In this scenario we emulate the situation if our posterior estimates incorrectly with a dispersion, i.e. the posterior is too wide or too thin. We reuse our trained NPE posterior from above and wrap it so that all samples return a dispersion by 100% more wide (2), i.e. the variance is overestimated by a factor of 2.

from utils_13_diagnosis_sbc import DispersedPosterior

# this posterior which disperses the expected posterior value of the prior by 2.
posterior_ = DispersedPosterior(posterior, dispersion=2.0)

ranks, dap_samples = run_sbc(thetas, xs, posterior_)
check_stats = check_sbc(ranks, thetas, dap_samples, 1_000)
print(check_stats)
f, ax = sbc_rank_plot(ranks, 1_000, plot_type="hist", num_bins=30)

Running 1000 sbc samples.:   0%|          | 0/1000 [00:00<?, ?it/s]

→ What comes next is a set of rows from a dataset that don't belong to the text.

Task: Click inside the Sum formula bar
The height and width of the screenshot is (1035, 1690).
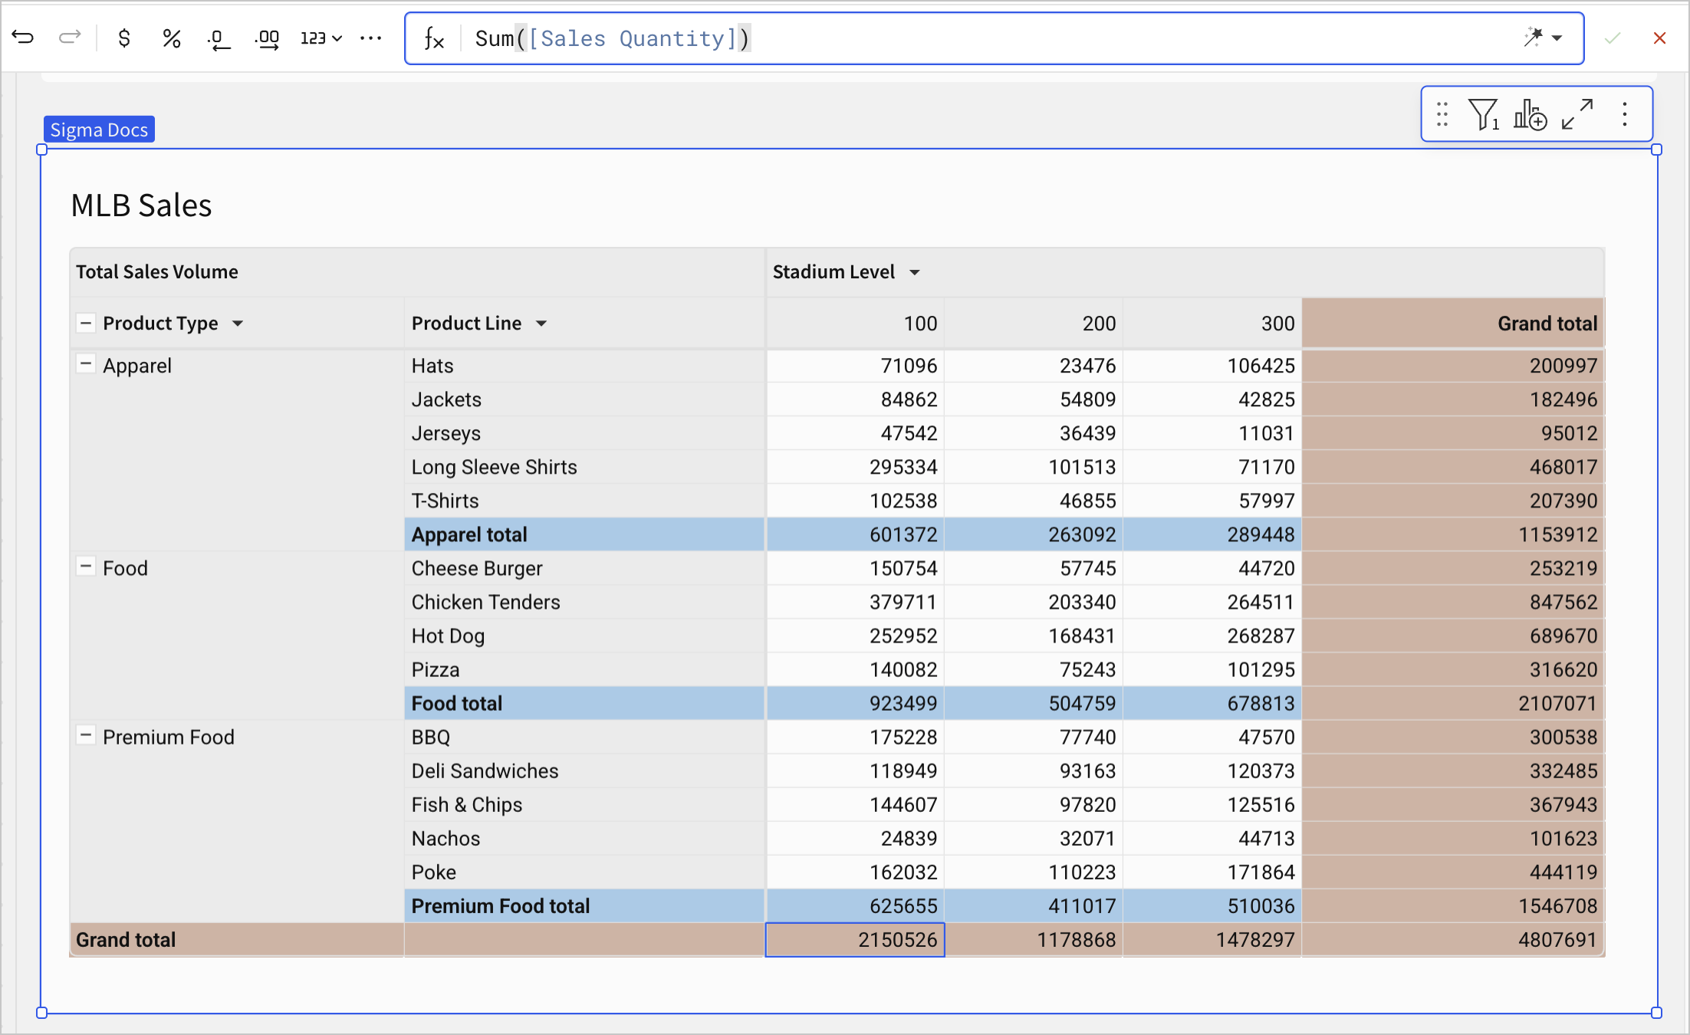Action: tap(920, 38)
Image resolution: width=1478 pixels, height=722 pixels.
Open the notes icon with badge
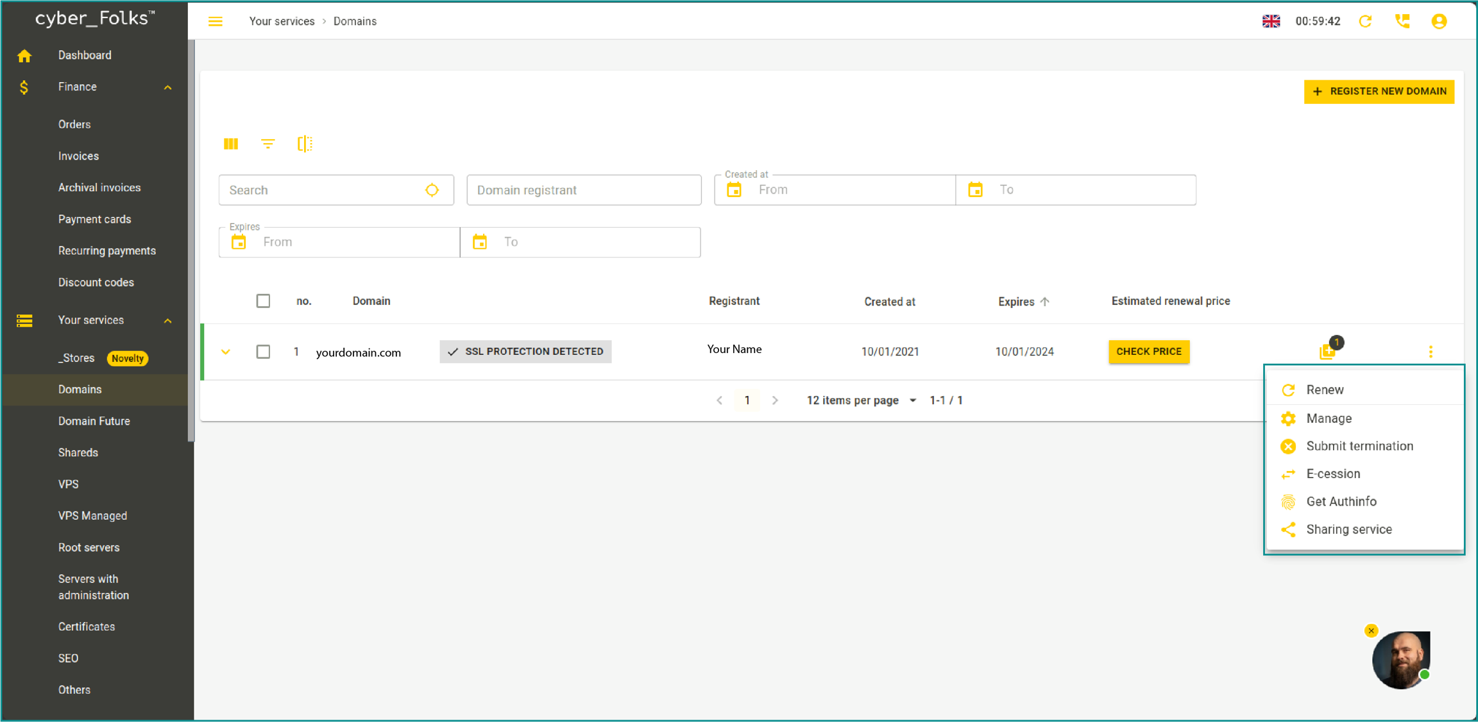pyautogui.click(x=1327, y=351)
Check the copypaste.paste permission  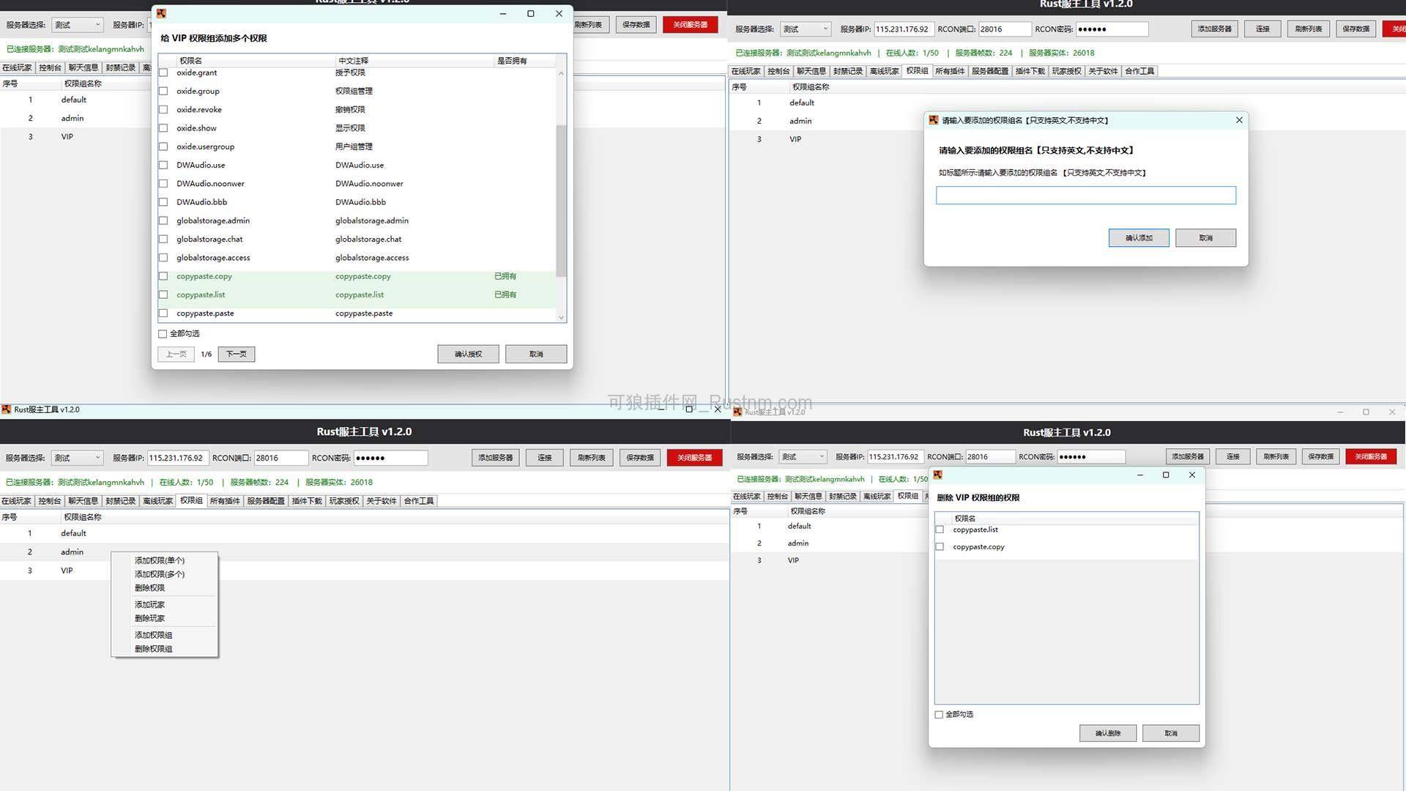tap(163, 313)
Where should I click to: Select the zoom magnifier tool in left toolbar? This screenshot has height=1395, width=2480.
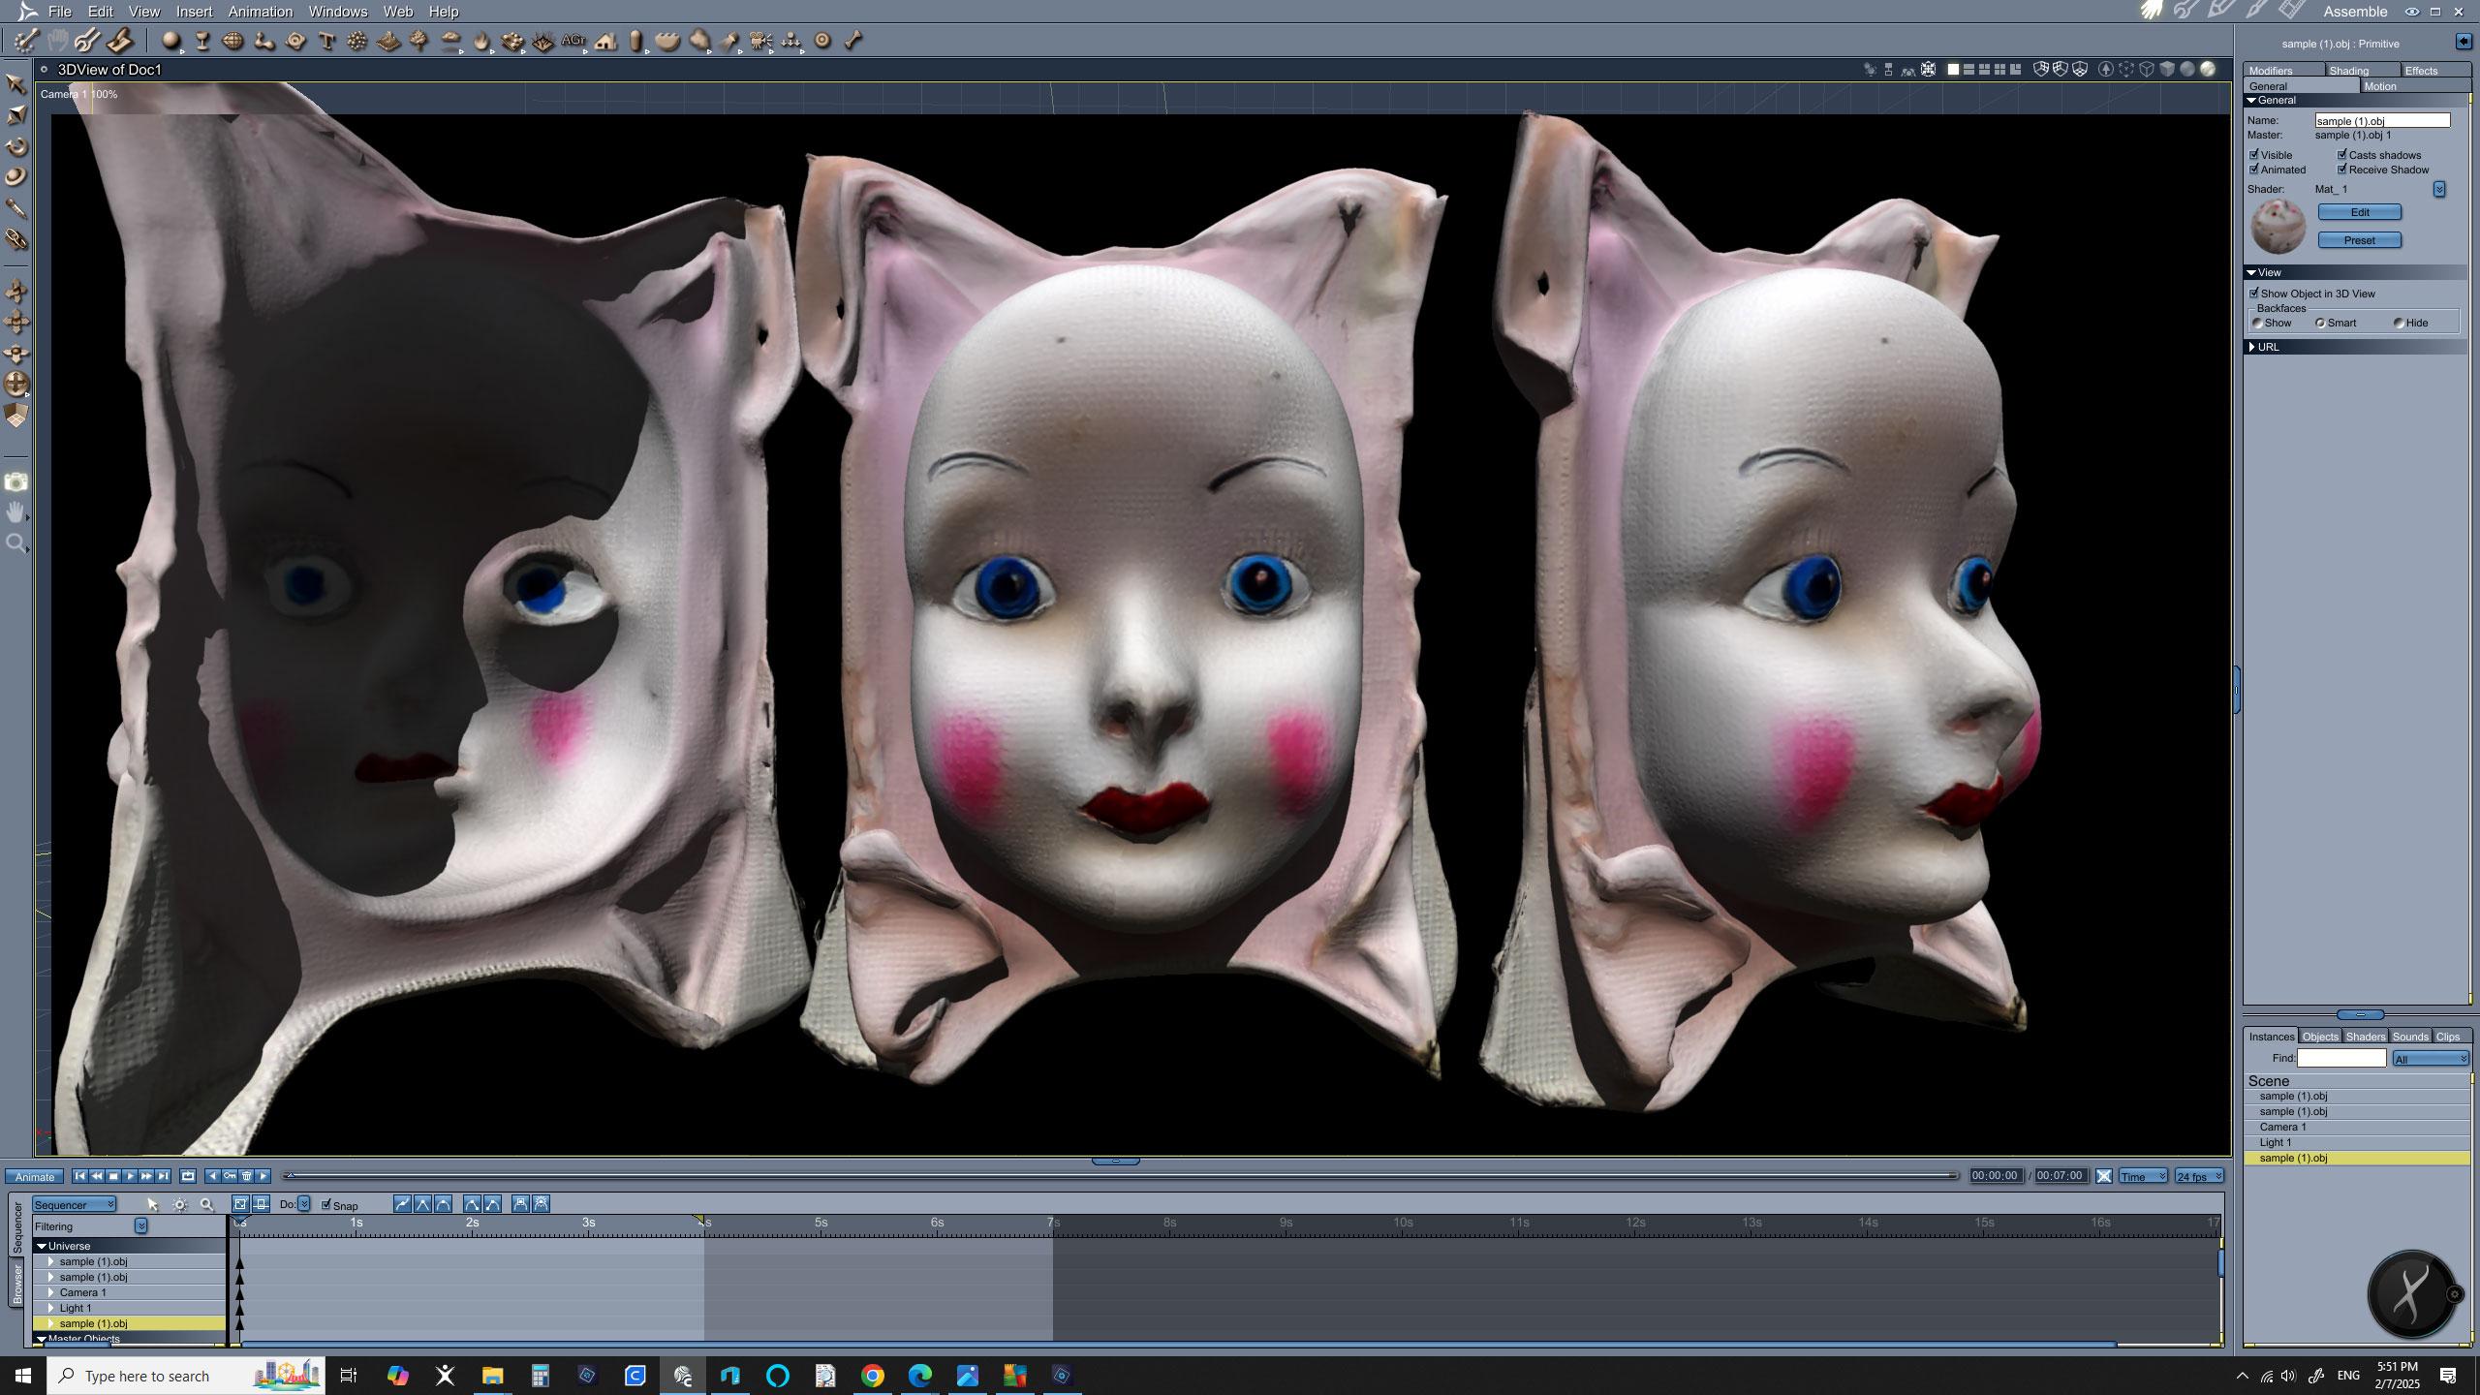pos(16,543)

{'ks_pvals': tensor([8.2151e-09, 6.9635e-07]), 'c2st_ranks': tensor([0.6150, 0.6160]), 'c2st_dap': tensor([0.5050, 0.4905])}

png

The rank histograms now look more like a very wide gaussian distribution centered in the middle. The KS p-values again vanish unsurprisingly (we must reject the hypothesis that both distributions are from the same uniform PDF) and the c2st_ranks indicate that the rank histogram is not uniform too. As our posterior samples are distributed too broad now, we obtain more “medium” range ranks and hence produce the peak of ranks in the center of the histogram.

We can repeat this exercise by making our posterior too thin, i.e. the variance of the posterior is too small. Let’s cut it by half.

posterior_ = DispersedPosterior(posterior, dispersion=0.5)

ranks, dap_samples = run_sbc(thetas, xs, posterior_)
check_stats = check_sbc(ranks, thetas, dap_samples, 1_000)
print(check_stats)
f, ax = sbc_rank_plot(ranks, 1_000, plot_type="hist", num_bins=30)

Running 1000 sbc samples.:   0%|          | 0/1000 [00:00<?, ?it/s]


{'ks_pvals': tensor([1.1753e-07, 1.7929e-08]), 'c2st_ranks': tensor([0.5755, 0.6125]), 'c2st_dap': tensor([0.4980, 0.5075])}

png

The histogram of ranks now shoots above the allowed (greyed) area for a uniform distributed around the extrema. We made the posterior samples too thin, so we received more extreme counts of ranks. The KS p-values vanish again and the c2st metric of the ranks is also larger than .5 which underlines that our rank distribution is not uniformly distributed.

We again see, the rank distribution is capable of identifying pathologies of the estimated posterior:

a centrally peaked rank distribution shows a systematic over-estimation of the posterior variance
(we dispersed the variance of the posterior by a factor of 2)
a U shaped rank distribution shows a systematic under-estimation of the posterior variance
(we dispersed the variance of the posterior by a factor of .5)

Simulation-based calibration offers a direct handle on which pathology an estimated posterior examines. Outside of this tutorial, you may very well encounter situations with mixtures of effects (a shifted mean and over-estimated variance). Moreover, uncovering a malignant posterior is only the first step to fix your analysis.